═════ SUPPLIED RECORDS ═════
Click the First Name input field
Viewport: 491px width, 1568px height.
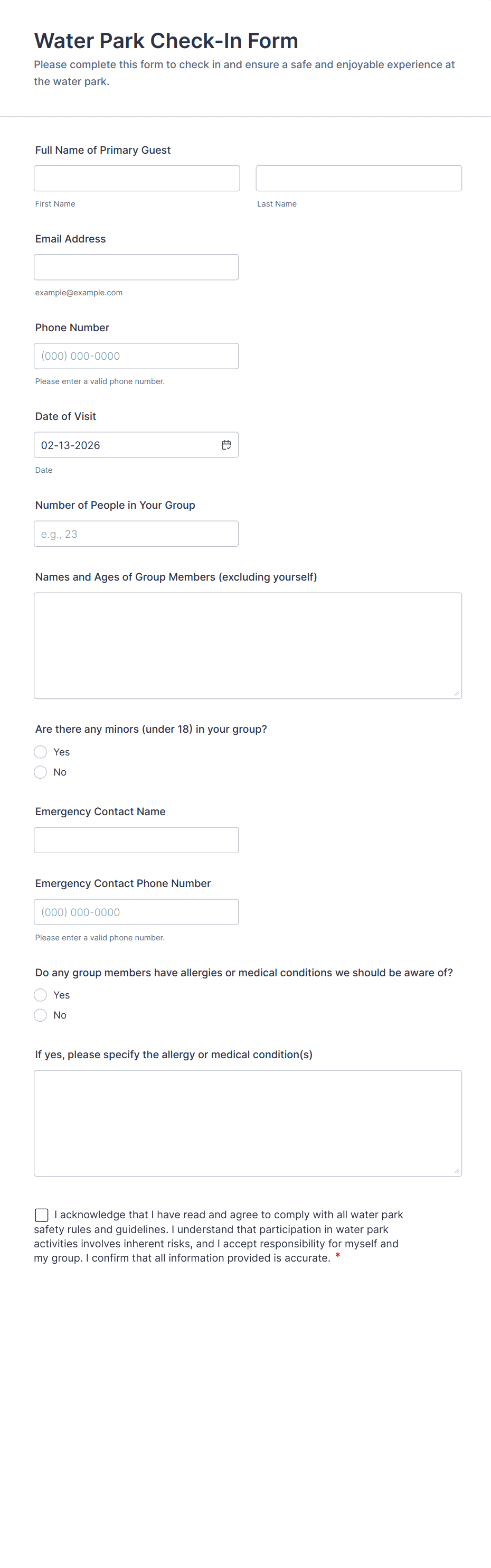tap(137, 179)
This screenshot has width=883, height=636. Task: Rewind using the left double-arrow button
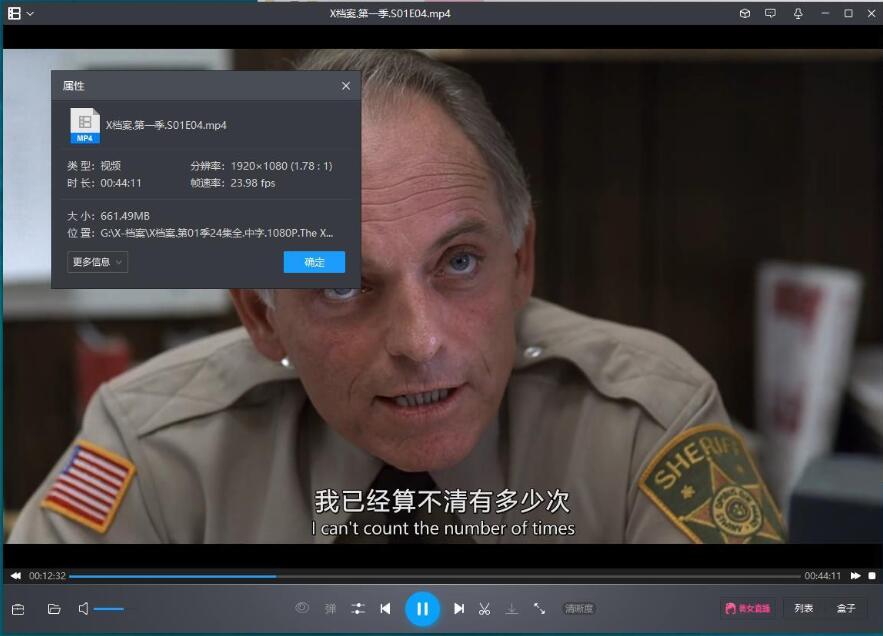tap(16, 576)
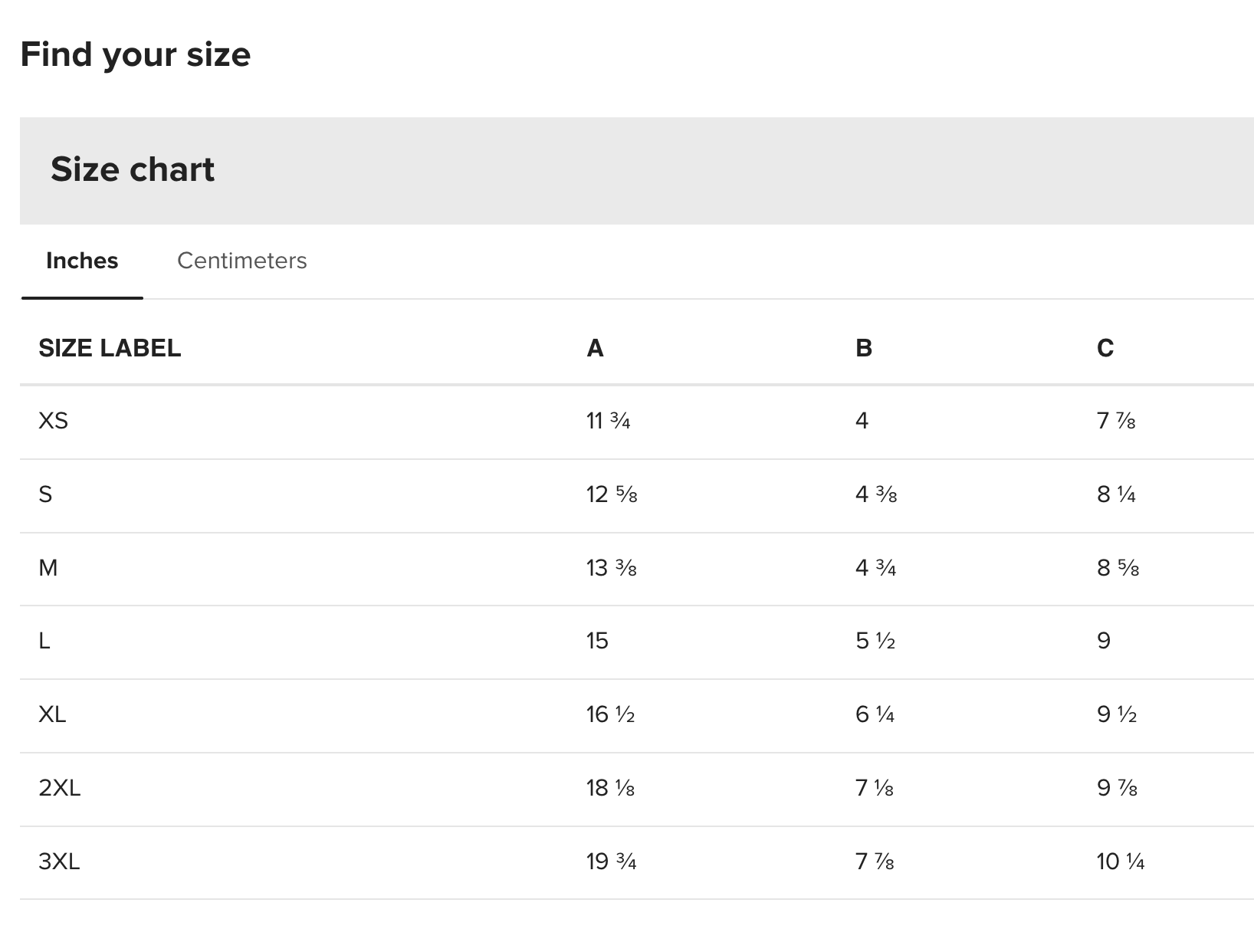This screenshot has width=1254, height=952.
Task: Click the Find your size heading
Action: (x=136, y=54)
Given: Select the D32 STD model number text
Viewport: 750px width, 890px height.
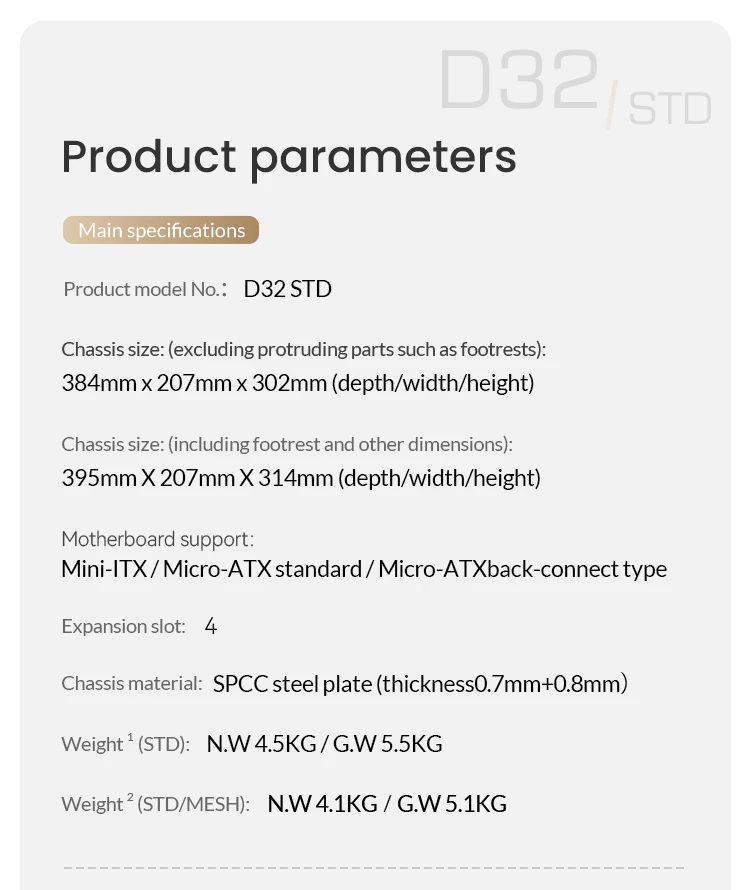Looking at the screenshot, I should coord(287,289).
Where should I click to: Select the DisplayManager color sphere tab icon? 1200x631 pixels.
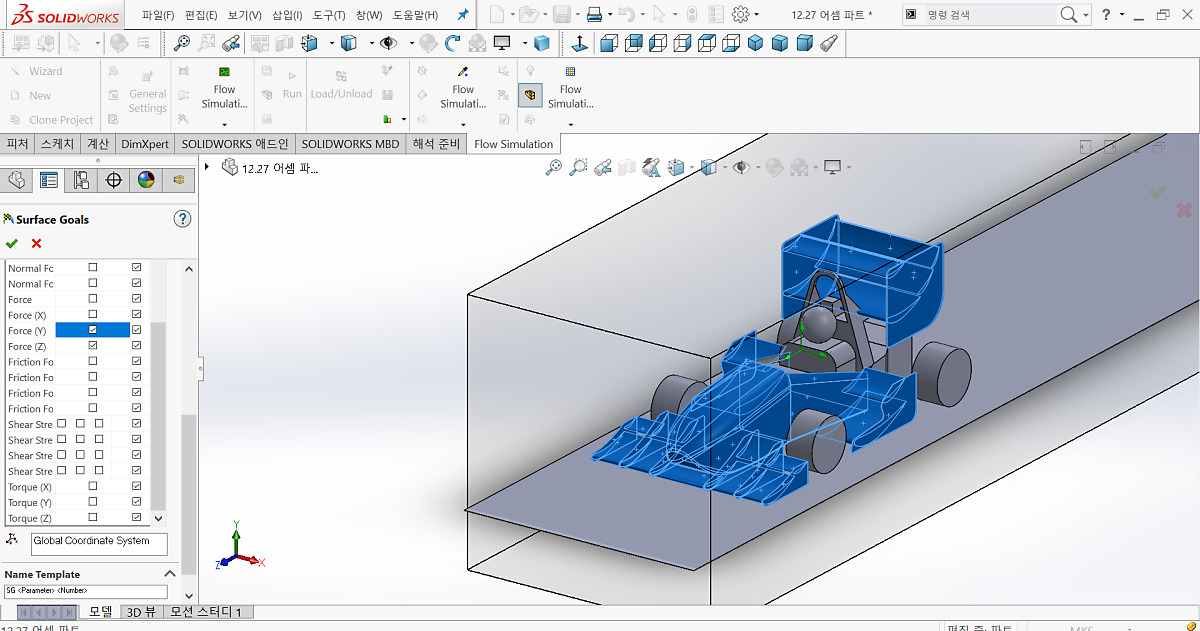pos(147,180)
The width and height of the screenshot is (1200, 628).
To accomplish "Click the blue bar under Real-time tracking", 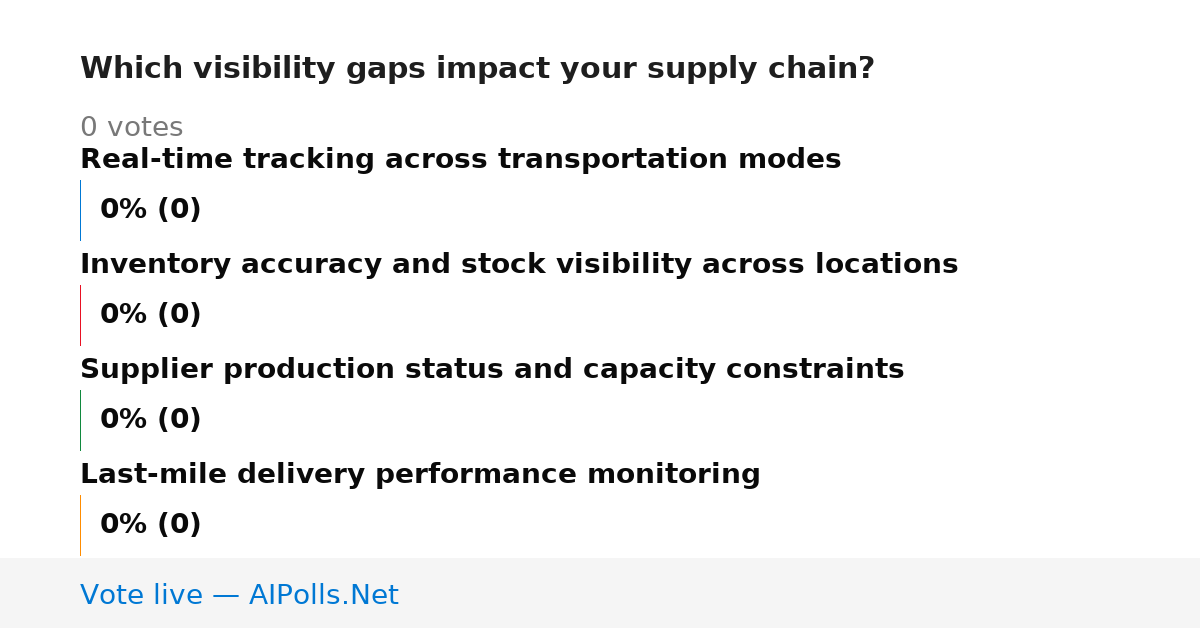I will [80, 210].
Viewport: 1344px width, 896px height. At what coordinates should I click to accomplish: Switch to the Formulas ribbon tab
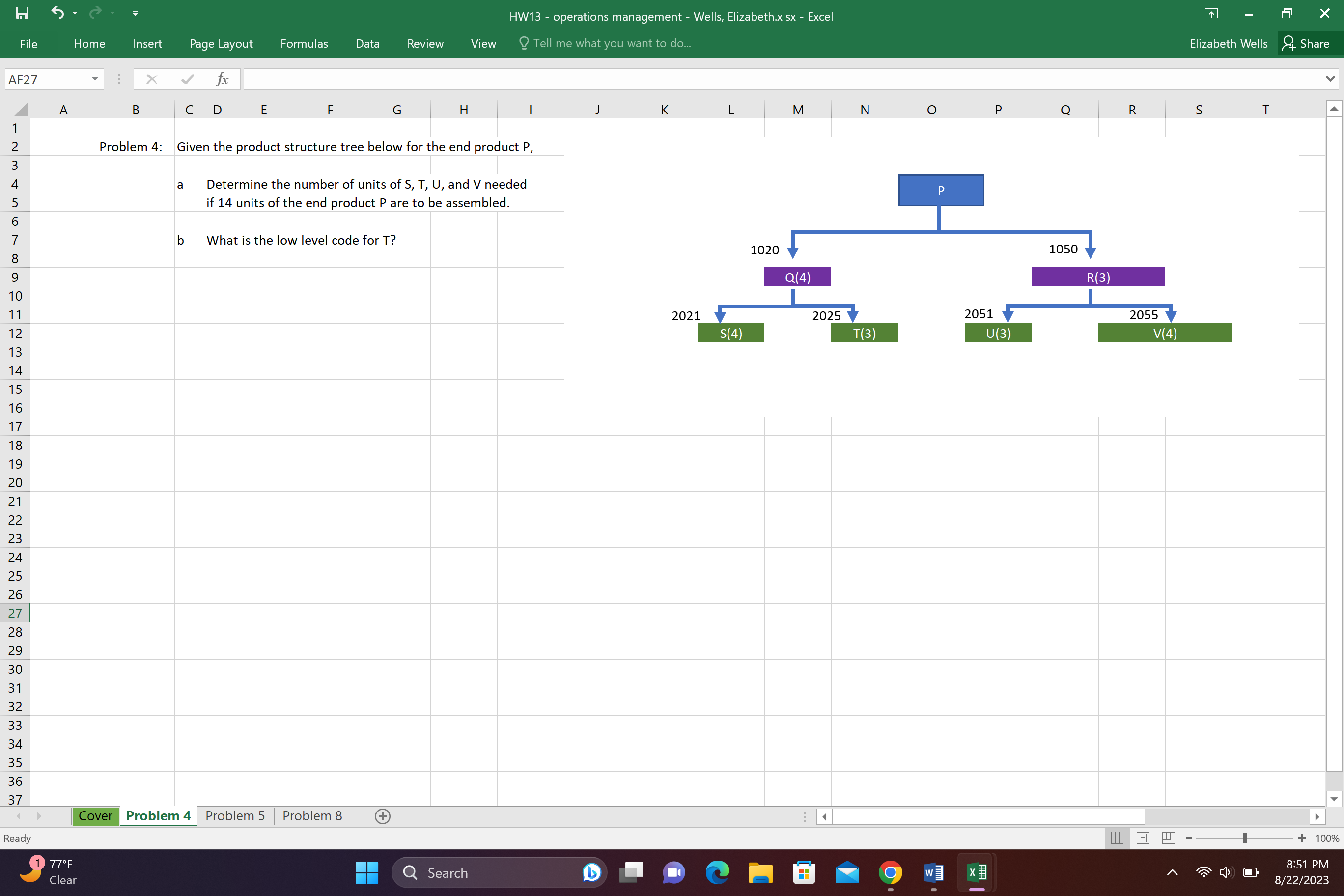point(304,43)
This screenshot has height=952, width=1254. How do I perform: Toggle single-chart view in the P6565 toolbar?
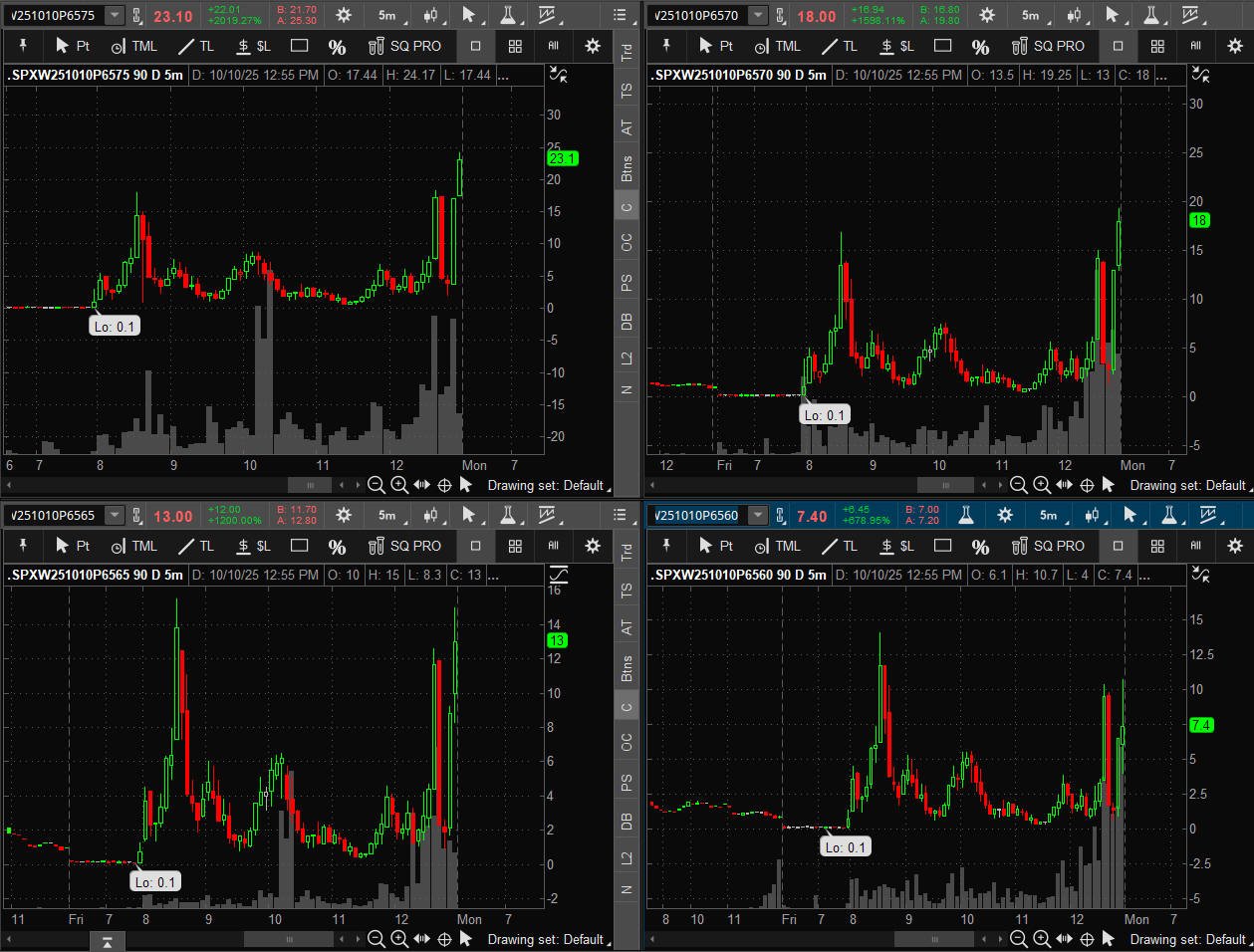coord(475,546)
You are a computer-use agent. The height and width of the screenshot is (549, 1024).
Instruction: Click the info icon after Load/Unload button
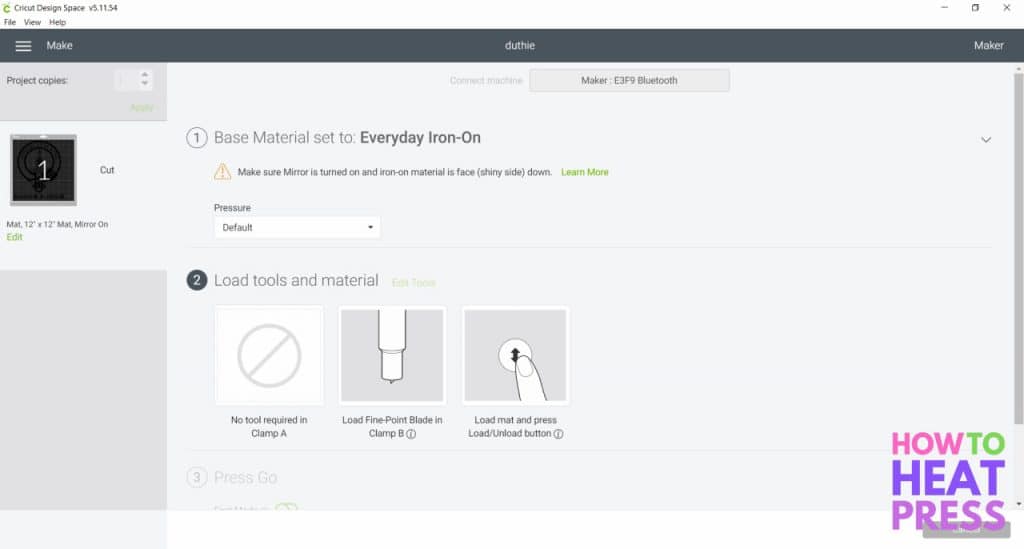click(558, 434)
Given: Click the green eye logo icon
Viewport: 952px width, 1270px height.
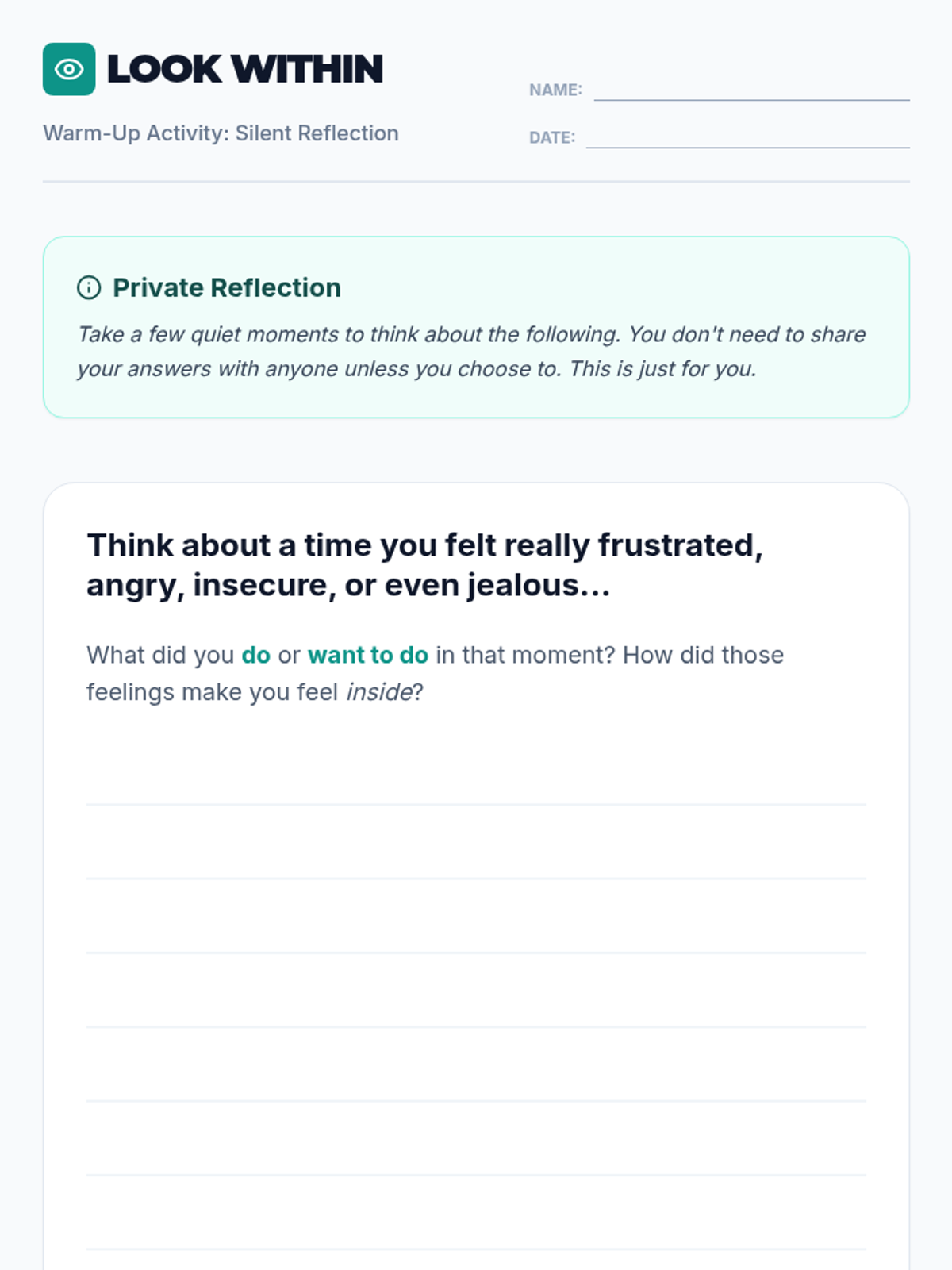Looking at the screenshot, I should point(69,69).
═════
WHAT YOU SHOULD DO: Reproduce the records verbatim, beginning with the line that contains "Viewport: 1344px width, 896px" and continuing through the end of the records, omitting the pictures.

SOLVED PROBLEM:
Viewport: 1344px width, 896px height. At what coordinates should I click to accomplish: Switch to the Formulas ribbon tab
point(304,43)
This screenshot has height=952, width=1254. How do I perform: Toggle single-chart view in the P6565 toolbar?
coord(475,546)
You are a computer-use agent. The height and width of the screenshot is (549, 1024).
Instruction: Click the info icon after Load/Unload button
click(558, 434)
Given: Click the green eye logo icon
Viewport: 952px width, 1270px height.
Looking at the screenshot, I should point(69,69).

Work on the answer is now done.